C. Nationally Non-Covered Indications
  1. Somatic (Acquired) Cancer
Effective for services performed on or after March 16, 2018, NGS as a diagnostic laboratory test for patients with acquired (somatic) cancer are non-covered if the cancer patient does not meet the criteria noted in section B.1. above.
D. Other
  1. Somatic (Acquired) Cancer
Effective for services performed on or after March 16, 2018, Medicare Administrative Contractors (MACs) may determine coverage of NGS as a diagnostic laboratory test for patients with advanced cancer only when the test is performed in a CLIA-certified laboratory, when ordered by a treating physician, and when the patient has:
a. either recurrent, relapsed, refractory, metastatic, or advanced stages III or IV cancer; and,
b. not been previously tested with the same test using NGS for the same cancer genetic content, and
c. decided to seek further cancer treatment (e.g., therapeutic chemotherapy).

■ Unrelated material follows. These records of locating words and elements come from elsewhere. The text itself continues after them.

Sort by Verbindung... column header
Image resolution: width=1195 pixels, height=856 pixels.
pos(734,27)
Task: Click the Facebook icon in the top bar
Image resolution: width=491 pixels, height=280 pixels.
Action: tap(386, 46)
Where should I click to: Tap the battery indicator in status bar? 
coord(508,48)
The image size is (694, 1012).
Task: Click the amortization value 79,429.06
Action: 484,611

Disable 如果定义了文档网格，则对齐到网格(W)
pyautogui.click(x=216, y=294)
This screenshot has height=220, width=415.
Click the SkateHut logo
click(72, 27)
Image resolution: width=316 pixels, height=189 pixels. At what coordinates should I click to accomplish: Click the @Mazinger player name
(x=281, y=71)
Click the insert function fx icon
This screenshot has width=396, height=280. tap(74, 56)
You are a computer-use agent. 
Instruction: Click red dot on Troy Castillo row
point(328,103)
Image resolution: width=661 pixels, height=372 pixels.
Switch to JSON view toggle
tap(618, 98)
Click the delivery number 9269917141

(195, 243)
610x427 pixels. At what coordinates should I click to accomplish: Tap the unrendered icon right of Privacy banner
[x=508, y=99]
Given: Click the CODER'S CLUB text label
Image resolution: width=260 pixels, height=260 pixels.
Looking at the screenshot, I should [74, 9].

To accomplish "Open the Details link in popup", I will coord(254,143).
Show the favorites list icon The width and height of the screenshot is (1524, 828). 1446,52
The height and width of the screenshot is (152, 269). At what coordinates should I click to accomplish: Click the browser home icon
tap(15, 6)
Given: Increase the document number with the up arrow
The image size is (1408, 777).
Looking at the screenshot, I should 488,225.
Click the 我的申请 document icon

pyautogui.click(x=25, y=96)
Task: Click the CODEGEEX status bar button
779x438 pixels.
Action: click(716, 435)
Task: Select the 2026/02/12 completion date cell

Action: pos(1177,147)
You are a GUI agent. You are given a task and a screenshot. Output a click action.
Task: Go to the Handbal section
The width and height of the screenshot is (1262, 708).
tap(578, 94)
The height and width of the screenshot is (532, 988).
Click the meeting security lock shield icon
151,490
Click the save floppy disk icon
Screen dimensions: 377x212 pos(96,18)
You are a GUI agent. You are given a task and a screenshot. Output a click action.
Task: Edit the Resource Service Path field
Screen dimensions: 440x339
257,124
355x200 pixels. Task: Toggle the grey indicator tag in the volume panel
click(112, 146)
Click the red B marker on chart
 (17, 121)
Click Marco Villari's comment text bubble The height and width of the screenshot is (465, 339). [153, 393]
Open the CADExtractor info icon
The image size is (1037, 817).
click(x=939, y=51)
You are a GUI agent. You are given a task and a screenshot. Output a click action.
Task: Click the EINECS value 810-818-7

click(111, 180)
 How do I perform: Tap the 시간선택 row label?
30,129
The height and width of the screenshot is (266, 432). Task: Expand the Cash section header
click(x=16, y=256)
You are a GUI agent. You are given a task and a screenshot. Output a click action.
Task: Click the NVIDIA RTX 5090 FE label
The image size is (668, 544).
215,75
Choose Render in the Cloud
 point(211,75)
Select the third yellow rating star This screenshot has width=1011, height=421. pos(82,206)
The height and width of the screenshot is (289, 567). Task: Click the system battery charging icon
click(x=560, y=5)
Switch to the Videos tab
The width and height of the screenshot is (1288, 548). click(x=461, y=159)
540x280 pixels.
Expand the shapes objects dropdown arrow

  1. (NEW) Germline (Inherited) Cancer
Effective for services performed on or after [DATE], MACs may determine coverage of NGS as a diagnostic laboratory test for patients with germline (inherited) cancer only when the test is performed in a CLIA-certified laboratory, when ordered by a treating physician, when results are provided to the treating physician for management of the patient and when the patient has:
  1. any cancer diagnosis; and,
  2. a clinical indication for germline (inherited) testing of hereditary cancers; and,
  3. a risk factor for germline (inherited) cancer; and,
  4. not been previously tested with the same germline test using NGS for the same germline genetic content.